Selection Day
- First edition (UK)
- Author: Aravind Adiga
- Language: English
- Genre: Fictional
- Publisher: Picador (UK) HarperCollins (India)
- Publication date: 2016
- Publication place: India
- Media type: Print (paperback, hardback)
- Pages: 288
- ISBN: 978-93-5177-828-8

= Selection Day =

2016 novel by Aravind Adiga

Selection Day is a 2016 sports fiction novel written by Booker Prize winner Aravind Adiga. It was shortlisted along with four other writers for the 2017 DSC Prize for South Asian Literature. It tells the story of Mohan Kumar, a chutney seller who trains his two sons: Manju Kumar and Radha Krishna for Mumbai's under-19 cricket team. Here Manju meets his rival, Javed. It was adapted into a Netflix series of the same name.

==Reception==
Laura Miller felt that Adiga comes closer than most in becoming a dickensian. She wrote: "His characters are brightly and sharply drawn and animated with great energy; reading about his Mumbai is like taking a double shot of espresso." Elizabeth Kuruvilla of Mint wrote: "Adiga’s novel oscillates between lyrically exposing what the brutal system in the business of creating sporting heroes does to the minds, and lives, of vulnerable youth and an amateurish filling in of gaps with monologue and characters that are inadequately fleshed out." Jade Colbert of The Globe and Mail said that "[It] is not a novel you read to find consolation from the melancholy realities of the world's injustices, but to know them, and feel Manju's scorn." Ludovic Hunter-Tilney of Financial Times called it "mixes incisive stroke play with streaky shots." He further wrote: "Adiga’s prose has a bustling energy that makes it highly readable but also reduces characters to certain cartoonish traits, such as the slanted furrow in Manju’s forehead that appears whenever he thinks deeply, or the “rakishly” raised right eyebrow that signals his father's outbreaks of anger."
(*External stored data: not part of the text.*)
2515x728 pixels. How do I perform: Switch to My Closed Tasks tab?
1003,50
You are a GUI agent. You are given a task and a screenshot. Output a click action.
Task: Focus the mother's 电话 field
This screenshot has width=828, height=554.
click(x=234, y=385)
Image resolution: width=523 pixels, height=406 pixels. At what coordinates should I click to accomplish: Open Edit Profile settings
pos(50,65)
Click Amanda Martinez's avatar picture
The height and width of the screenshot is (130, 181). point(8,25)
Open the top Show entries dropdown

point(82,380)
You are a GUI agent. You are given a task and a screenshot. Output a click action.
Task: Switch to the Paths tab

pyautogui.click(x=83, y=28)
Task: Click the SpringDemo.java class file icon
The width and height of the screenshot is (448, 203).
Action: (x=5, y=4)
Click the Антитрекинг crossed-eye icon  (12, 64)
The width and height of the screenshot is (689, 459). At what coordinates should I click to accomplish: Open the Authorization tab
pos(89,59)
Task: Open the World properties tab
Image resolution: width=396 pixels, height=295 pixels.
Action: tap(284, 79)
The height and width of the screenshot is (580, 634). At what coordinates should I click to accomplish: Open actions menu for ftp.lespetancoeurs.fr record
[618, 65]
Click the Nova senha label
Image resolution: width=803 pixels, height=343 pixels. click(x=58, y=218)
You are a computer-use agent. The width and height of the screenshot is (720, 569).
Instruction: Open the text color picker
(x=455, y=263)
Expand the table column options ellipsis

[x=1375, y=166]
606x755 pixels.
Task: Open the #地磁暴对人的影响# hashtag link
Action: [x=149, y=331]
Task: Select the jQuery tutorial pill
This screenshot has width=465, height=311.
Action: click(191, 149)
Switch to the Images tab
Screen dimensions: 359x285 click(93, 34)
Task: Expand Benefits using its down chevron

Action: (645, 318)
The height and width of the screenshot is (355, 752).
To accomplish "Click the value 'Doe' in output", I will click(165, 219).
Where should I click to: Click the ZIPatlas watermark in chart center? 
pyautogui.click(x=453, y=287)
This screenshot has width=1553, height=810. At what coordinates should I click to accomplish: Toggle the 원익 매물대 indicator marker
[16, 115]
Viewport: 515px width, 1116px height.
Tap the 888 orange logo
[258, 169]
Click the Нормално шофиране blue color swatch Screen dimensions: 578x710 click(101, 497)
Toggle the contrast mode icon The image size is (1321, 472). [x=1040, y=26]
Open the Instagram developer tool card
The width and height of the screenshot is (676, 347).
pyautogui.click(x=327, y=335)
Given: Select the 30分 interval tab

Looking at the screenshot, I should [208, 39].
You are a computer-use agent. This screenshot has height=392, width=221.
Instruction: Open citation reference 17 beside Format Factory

Michael Upchurch of Chicago Tribune gave a positive response and wrote: "Selection Day brings a family, a city and an entire country to scabrous and antic life." Annalisa Quinn of NPR called the novel "exuberant and incisive". Kamila Shamsie praised the writing and mentioned that Adiga knows how to talk about class, religion and sexuality "through his characters and their compelling stories." Marcel Theroux praised Adiga for adding "pathos and depth" to his minor characters and felt the novel possesses the breadth similar to The White Tiger. Dwight Garner felt that the plot loses its "altitude on occasion". Ron Charles of The Washington Post wrote that "[..] Adiga’s voice is so exuberant, his plotting so jaunty, that the sadness of this story feels as though it is accumulating just outside our peripheral vision." Keshava Guha of The Hindu called it "a moving, unsettling and absorbing story of aspiration and its discontents in contemporary urban India." Malcolm Forbes called it "another great delivery" but felt the novel lacked the "satirical bite and societal sweep" of The White Tiger.

==Adaptation==

In August 2017, it was announced that Netflix will be adapting the novel into an original series which was produced by partnership with Anil Kapoor and Anand Tucker. Starring Mohammad Samad, Yash Dholye, Karanvir Malhotra, Rajesh Tailang, Mahesh Manjrekar, Ratna Pathak Shah, Shiv Panditt, Parul Gulati and Akshay Oberoi, the series premiered on 28 December 2018.